Solo un sorriso, su quelle labbra piene e così baciabili, smorzato dal rossore di un pianto in procinto di sbocciare, e che Chris non avrebbe visto quando l’altro si voltò verso la porta ancora chiusa.  “Non credo niente, C. È per questo che fa male.”
Il tono arreso con cui lo disse fece fremere Chris di paura. Che forse, stavolta, arrendersi per Darren poteva essere un’opzione, ma non per lui. “So perché sei venuto qui.” Disse, abbassando lo sguardo.

Darren aveva la mano sulla maniglia della porta, ma si bloccò. Il volto ancora chino verso il basso, mentre la silenziosa attesa delle parole che seguivano diventava lacerante.

“Non sei nei ringraziamenti di A Grimm Warning. Lo so che sei offeso, lo so che ti ha fatto male – “

“Non è questo, Christopher.”

“ – fammi finire tu, ora. È questo, ma sai cosa stavo scrivendo, prima che arrivassi?” Il silenzio che seguì lo incoraggiò a non smettere, nonostante il riccio iniziasse ad abbassare, con estenuante lentezza, la maniglia del portone di casa.

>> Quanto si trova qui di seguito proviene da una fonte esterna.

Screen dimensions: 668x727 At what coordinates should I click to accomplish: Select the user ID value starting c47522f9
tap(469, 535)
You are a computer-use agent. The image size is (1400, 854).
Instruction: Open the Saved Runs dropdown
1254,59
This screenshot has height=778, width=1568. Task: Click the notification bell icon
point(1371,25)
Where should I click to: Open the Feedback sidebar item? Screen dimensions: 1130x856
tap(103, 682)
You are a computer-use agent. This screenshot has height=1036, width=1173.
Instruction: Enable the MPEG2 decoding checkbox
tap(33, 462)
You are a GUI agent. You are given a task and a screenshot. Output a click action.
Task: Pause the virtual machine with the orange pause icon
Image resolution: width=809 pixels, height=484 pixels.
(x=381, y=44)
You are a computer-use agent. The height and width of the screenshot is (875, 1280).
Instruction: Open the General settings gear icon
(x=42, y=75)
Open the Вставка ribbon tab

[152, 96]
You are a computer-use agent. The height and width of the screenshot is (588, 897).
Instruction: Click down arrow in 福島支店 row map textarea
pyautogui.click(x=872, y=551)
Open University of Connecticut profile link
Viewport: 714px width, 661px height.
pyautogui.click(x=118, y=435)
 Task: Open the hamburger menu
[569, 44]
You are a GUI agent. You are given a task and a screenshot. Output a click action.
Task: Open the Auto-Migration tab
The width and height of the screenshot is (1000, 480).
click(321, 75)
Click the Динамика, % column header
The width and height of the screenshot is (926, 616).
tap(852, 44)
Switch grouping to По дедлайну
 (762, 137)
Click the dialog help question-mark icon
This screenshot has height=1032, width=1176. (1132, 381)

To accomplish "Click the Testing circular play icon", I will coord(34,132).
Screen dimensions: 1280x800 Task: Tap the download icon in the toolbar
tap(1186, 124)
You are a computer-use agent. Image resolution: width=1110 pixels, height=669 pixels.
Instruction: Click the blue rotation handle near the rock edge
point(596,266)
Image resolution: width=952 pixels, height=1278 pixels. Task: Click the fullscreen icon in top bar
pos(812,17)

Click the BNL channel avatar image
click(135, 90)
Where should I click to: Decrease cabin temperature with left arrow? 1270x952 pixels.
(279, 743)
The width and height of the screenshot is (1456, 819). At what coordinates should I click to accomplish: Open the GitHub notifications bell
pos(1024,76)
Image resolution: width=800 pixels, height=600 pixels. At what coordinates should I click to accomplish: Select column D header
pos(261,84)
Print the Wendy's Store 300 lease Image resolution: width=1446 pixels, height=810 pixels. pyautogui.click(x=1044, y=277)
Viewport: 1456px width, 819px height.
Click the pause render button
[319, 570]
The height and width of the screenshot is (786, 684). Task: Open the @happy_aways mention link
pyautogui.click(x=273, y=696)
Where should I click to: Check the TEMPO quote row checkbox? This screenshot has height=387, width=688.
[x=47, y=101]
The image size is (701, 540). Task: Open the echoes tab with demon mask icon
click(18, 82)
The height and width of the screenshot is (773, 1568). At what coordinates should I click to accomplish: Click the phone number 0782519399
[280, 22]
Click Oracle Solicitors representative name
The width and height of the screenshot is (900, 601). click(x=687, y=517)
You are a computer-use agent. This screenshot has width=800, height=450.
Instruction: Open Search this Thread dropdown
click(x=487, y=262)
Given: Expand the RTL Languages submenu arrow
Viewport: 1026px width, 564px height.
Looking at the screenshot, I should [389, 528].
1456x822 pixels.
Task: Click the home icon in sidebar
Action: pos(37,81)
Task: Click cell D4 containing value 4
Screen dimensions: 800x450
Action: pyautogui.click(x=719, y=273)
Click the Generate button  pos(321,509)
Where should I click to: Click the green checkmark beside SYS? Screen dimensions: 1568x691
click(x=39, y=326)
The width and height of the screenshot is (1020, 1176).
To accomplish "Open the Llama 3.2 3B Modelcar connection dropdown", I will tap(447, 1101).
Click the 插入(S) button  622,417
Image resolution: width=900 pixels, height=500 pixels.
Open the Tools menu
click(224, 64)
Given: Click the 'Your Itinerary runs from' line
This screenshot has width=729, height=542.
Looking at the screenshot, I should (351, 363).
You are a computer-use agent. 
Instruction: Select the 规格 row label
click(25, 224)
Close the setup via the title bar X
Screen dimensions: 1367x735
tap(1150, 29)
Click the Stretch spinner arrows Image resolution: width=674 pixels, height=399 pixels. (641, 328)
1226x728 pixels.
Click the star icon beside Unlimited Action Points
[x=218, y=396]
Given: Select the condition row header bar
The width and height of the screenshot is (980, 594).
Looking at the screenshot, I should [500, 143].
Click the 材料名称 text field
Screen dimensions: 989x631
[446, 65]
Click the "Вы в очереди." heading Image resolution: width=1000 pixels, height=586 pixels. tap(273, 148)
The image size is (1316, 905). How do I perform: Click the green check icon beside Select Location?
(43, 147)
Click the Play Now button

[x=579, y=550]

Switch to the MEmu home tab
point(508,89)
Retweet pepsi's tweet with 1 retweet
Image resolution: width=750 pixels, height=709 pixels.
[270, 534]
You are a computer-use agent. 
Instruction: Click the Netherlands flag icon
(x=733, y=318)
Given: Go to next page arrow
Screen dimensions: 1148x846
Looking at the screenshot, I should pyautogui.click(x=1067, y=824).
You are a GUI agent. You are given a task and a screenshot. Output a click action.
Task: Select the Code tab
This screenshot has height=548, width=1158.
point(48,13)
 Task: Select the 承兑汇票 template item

“I ringraziamenti dell’ultimo libro. E tu sei lì. L’ultimo della lista.” Darren aprì la porta senza guardarlo in volto, così come Chris deviò lo sguardo dalla schiena del collega ad una pallina di gomma arancione abbandonata per terra. La preferita di Cooper. Era un’ammissione che gli era costata tutto – tutte le belle parole e i buoni propositi che si era detto da solo e che aveva raccontato agli altri. Peggio delle storie che scriveva per milioni di persone.

“L’ultimo della lista… Lo fai suonare quasi come se fosse un posto d’onore.”

Chris inspirò, non pronto ad un prossimo attacco, ma sicuramente in procinto di incassarlo. Come tutti gli altri.

“Eppure, nonostante lo sia, perché continua a farmi così male?”

Christopher non lo guardò sparire oltre la porta. Probabilmente neanche udì lo scatto della serratura automatica, né lo scodinzolare di Cooper nei paraggi. Non udì neanche il telefono squillare nuovamente, per le due volte a seguire.

Il silenzio che seguì fece male. Dilaniò lo spazio e il tempo.

Rimase lì, con le parole di Darren impresse sul petto ed un gigantesco senso di vuoto a carpire le membra.
Rimase lì, sfinito e sconfitto, inerme ancora una volta,  in balia della corrente del mondo, sperando che in un modo o nell’altro, quei fottuti ringraziamenti, potessero diventare qualcosa di più a discapito di tutto il resto.